Provided data Block Start
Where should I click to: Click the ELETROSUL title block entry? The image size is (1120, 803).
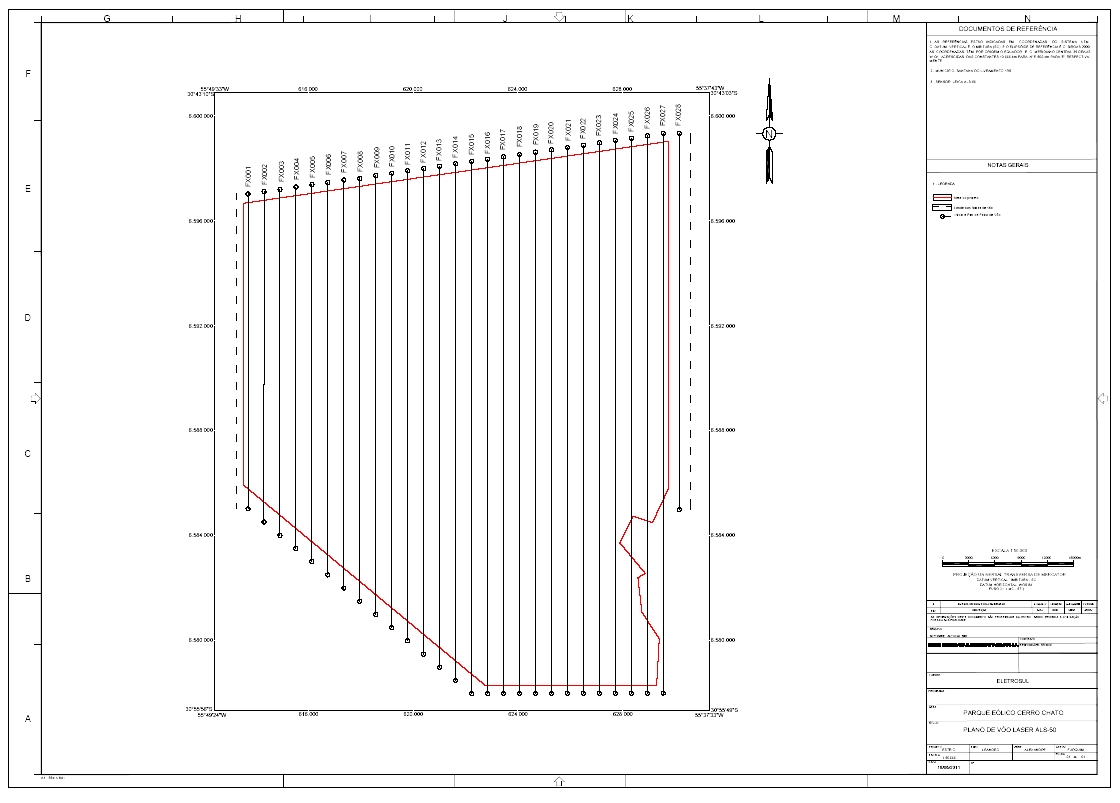[x=1013, y=682]
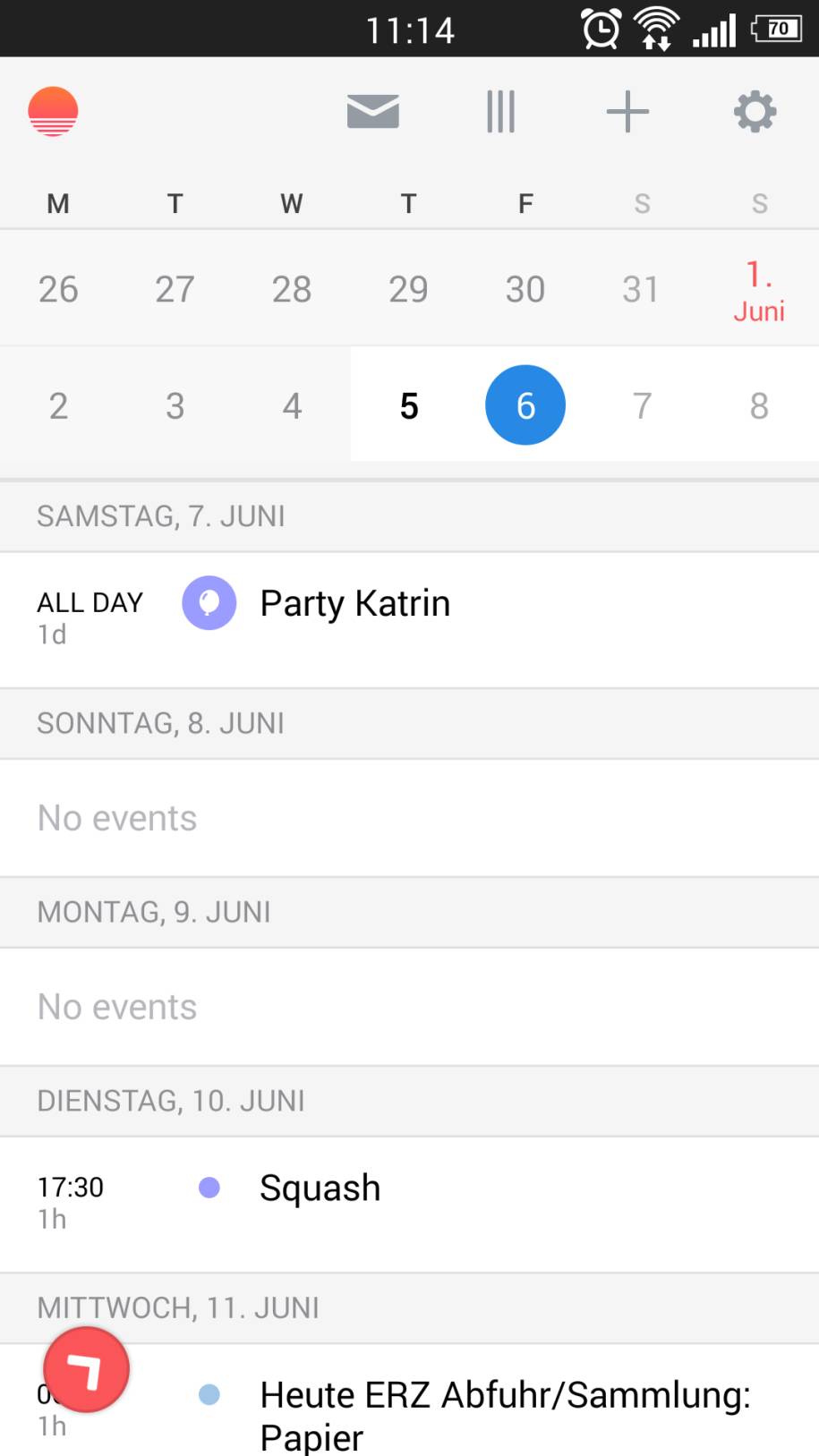
Task: Select date 5 in week row
Action: [409, 405]
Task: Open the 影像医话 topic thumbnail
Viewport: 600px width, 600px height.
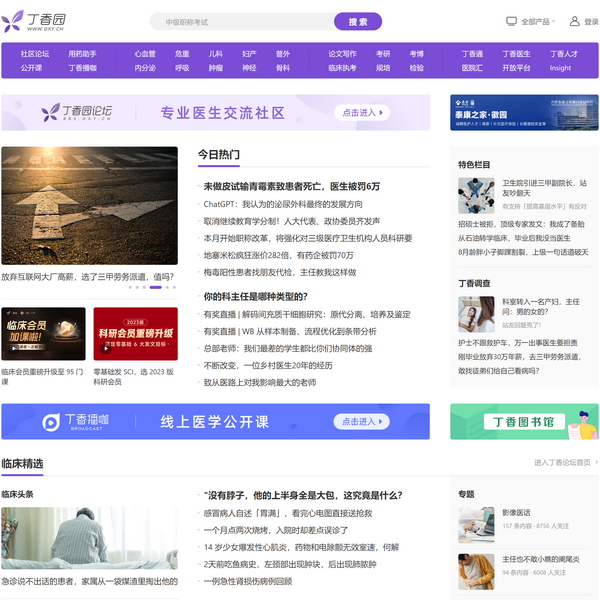Action: 476,524
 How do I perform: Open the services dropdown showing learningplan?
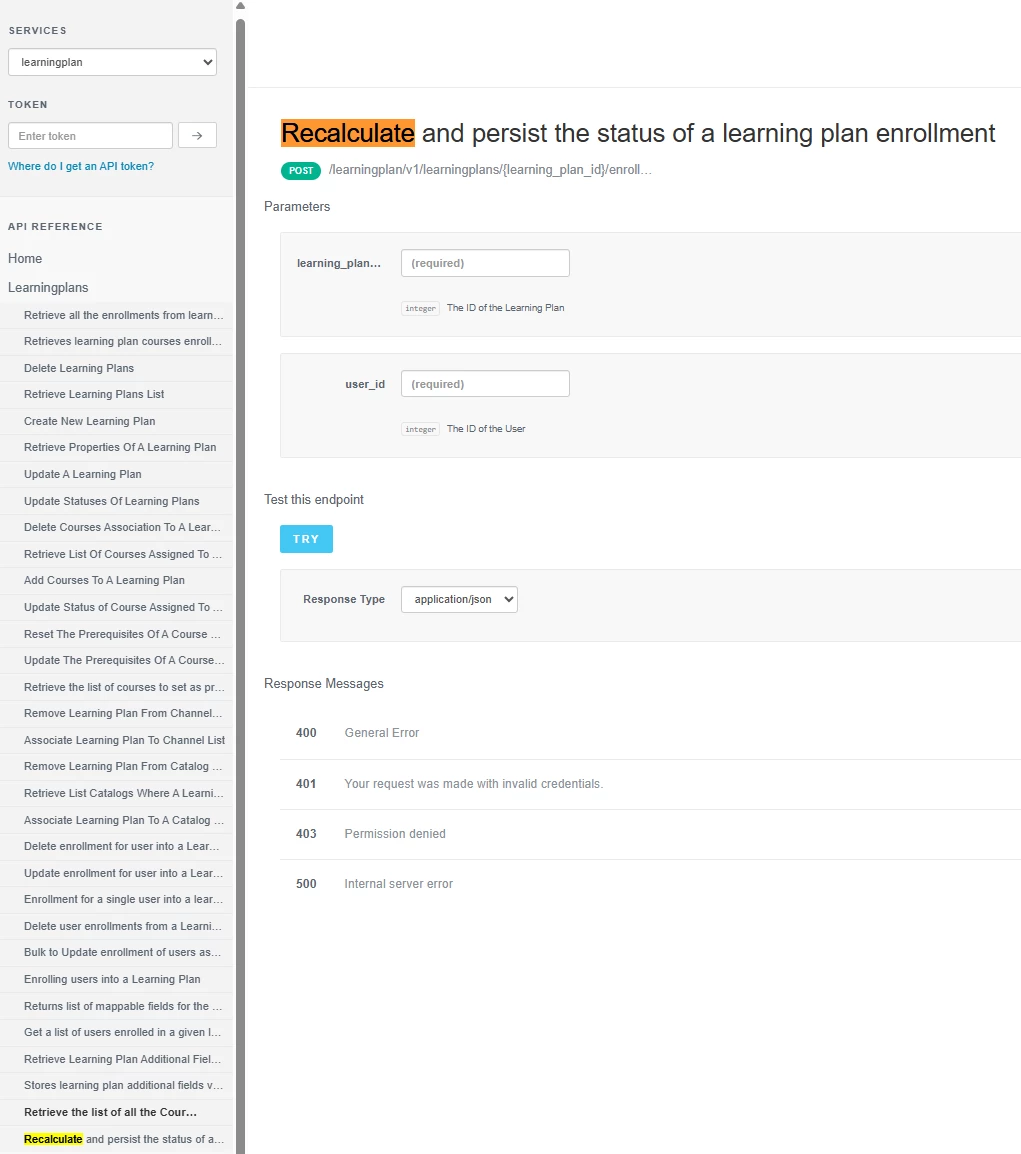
Provided data Block End
Try it> Please set down every line of the data above precisely, dropping the images.

Problem solution>
Where should I click to: Click the ELETROSUL title block entry? The image size is (1120, 803).
[x=1013, y=682]
Task: Select date 5 in week row
Action: [409, 405]
Task: Open the 影像医话 topic thumbnail
Viewport: 600px width, 600px height.
Action: 476,524
 How do I perform: Open the services dropdown showing learningplan?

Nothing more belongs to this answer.